Studio album by Rollins Band
- Released: 1988
- Recorded: Off Beat Studios, Leeds, UK Kortrijk, Belgium
- Genre: Post-hardcore
- Length: 64:07
- Label: Texas Hotel
- Producer: Ian MacKaye

Rollins Band chronology
| Drive by Shooting (1987) | Life Time (1988) | Do It (1987) |

= Life Time (Rollins Band album) =

Life Time is the debut studio album by the American rock band Rollins Band, fronted by ex-Black Flag singer, Henry Rollins. The album was produced by Ian MacKaye. It was reissued in 1999, 2014 and 2021.

== Production ==
The album was recorded in November 1987 at Off Beat Studios in Leeds, England and mastered in December 1987 at K Disc Studios, Los Angeles, California. It was produced by Ian MacKaye who was active in the hardcore punk scene; as a musician and co-owner of Dischord Records. Rollins was a childhood friend of MacKaye and had worked as a roadie for MacKaye's band, the Teen Idles.

== Musical style ==
The album has a more punk-influenced sound when compared to the band's better-known work from the 1990s. Guitarist Chris Haskett later said that, "Lifetime is our first album playing together and there are a bunch of different styles from the individual players but they haven’t combined yet."

== Release ==
Life Time was originally released in 1987 on Texas Hotel Records and included four live tracks recorded in Kortrijk, Belgium in October 1987 on the CD edition.
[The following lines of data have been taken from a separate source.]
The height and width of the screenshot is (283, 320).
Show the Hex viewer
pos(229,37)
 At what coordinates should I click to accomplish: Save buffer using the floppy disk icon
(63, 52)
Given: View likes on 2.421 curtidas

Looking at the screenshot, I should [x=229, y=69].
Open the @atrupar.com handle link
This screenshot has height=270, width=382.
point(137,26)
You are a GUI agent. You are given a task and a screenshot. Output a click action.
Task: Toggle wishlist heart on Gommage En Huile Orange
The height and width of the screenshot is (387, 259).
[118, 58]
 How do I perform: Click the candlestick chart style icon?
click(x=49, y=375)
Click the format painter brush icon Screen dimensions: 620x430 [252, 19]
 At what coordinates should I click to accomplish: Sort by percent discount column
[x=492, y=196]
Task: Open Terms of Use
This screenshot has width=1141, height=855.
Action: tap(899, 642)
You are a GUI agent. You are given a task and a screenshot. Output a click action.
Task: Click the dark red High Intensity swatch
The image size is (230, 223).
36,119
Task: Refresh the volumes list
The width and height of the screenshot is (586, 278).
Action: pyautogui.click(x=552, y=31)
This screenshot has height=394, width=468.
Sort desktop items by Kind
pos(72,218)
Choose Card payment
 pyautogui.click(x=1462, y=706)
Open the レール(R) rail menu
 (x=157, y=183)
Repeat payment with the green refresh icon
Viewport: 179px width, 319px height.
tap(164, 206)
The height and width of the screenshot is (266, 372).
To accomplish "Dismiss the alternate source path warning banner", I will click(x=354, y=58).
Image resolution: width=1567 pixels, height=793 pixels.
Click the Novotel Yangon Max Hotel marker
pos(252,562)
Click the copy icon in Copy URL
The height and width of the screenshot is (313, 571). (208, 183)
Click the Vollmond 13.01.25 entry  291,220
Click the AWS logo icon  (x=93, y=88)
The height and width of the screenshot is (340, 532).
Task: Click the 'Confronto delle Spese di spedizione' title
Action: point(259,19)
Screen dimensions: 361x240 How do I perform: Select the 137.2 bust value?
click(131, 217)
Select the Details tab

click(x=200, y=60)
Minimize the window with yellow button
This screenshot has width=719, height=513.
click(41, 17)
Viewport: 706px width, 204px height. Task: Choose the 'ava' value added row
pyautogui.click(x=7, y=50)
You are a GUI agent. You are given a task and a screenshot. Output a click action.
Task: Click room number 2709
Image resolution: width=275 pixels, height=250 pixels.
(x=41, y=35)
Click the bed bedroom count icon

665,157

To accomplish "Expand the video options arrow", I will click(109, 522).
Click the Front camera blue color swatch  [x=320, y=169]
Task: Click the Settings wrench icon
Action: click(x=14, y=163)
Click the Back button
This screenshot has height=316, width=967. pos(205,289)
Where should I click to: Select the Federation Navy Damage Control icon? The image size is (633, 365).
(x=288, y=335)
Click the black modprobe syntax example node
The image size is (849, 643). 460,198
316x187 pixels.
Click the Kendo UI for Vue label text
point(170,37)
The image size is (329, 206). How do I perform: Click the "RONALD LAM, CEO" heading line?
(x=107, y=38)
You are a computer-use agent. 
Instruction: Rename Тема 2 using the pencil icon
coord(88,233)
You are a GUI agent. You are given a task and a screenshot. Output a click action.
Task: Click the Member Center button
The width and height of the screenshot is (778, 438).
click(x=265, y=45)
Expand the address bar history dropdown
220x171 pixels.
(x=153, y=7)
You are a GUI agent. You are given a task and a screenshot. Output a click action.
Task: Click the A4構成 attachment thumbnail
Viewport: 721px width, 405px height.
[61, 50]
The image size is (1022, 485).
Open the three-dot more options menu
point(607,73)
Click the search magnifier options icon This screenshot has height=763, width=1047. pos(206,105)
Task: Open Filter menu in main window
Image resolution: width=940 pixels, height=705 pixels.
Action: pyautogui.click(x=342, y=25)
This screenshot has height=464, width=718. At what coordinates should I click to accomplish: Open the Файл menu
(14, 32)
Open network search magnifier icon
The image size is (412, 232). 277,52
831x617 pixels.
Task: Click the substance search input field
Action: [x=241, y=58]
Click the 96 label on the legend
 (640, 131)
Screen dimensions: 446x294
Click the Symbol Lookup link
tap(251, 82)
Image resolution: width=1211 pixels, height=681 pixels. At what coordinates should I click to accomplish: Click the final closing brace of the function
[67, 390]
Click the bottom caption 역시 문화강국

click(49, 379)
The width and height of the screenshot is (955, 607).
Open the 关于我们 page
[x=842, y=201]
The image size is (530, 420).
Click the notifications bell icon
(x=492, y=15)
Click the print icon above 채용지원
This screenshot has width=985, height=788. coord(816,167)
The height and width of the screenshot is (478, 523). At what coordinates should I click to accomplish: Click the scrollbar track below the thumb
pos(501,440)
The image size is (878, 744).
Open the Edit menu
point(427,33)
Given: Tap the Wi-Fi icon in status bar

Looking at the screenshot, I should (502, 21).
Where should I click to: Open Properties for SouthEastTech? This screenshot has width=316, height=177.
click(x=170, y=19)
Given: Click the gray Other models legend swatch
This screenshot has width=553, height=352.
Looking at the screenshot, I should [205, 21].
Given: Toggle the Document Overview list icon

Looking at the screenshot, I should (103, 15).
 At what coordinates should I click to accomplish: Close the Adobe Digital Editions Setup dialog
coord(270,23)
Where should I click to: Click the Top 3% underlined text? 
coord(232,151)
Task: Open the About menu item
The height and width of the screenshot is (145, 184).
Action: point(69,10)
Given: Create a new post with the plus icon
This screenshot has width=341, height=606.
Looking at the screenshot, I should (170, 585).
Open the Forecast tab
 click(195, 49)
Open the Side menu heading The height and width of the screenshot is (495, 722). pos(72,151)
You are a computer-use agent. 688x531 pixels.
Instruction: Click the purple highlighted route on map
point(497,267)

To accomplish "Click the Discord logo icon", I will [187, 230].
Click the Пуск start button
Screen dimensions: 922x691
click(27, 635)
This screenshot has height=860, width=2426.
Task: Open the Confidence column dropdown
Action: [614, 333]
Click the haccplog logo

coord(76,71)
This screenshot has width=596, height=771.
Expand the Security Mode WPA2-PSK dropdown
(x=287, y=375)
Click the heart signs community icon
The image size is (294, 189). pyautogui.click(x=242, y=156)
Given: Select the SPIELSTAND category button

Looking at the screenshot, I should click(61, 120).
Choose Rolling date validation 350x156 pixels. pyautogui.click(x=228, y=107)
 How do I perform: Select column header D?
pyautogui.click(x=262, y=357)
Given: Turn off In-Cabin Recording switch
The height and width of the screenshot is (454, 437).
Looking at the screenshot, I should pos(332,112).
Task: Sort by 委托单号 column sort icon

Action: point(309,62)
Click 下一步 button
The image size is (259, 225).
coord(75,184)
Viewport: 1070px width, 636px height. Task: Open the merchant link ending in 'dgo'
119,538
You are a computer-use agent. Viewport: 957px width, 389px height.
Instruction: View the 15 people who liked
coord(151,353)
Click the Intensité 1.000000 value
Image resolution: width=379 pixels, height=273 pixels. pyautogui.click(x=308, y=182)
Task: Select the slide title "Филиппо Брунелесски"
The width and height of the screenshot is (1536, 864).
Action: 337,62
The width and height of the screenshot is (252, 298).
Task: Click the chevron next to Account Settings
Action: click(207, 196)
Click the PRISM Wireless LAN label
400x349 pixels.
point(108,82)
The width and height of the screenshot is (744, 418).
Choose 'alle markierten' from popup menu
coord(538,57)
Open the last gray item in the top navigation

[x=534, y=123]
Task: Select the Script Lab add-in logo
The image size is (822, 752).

The album was subsequently re-mastered and re-released in 1999 by 2.13.61 and Buddha without the live tracks but with the addition of three tracks from the Do It album; "Do It", "Move Right In," and "Next Time".

In 2014, it was reissued on 2.13.61/Dischord, including the original live tracks but not the 1999 bonus tracks.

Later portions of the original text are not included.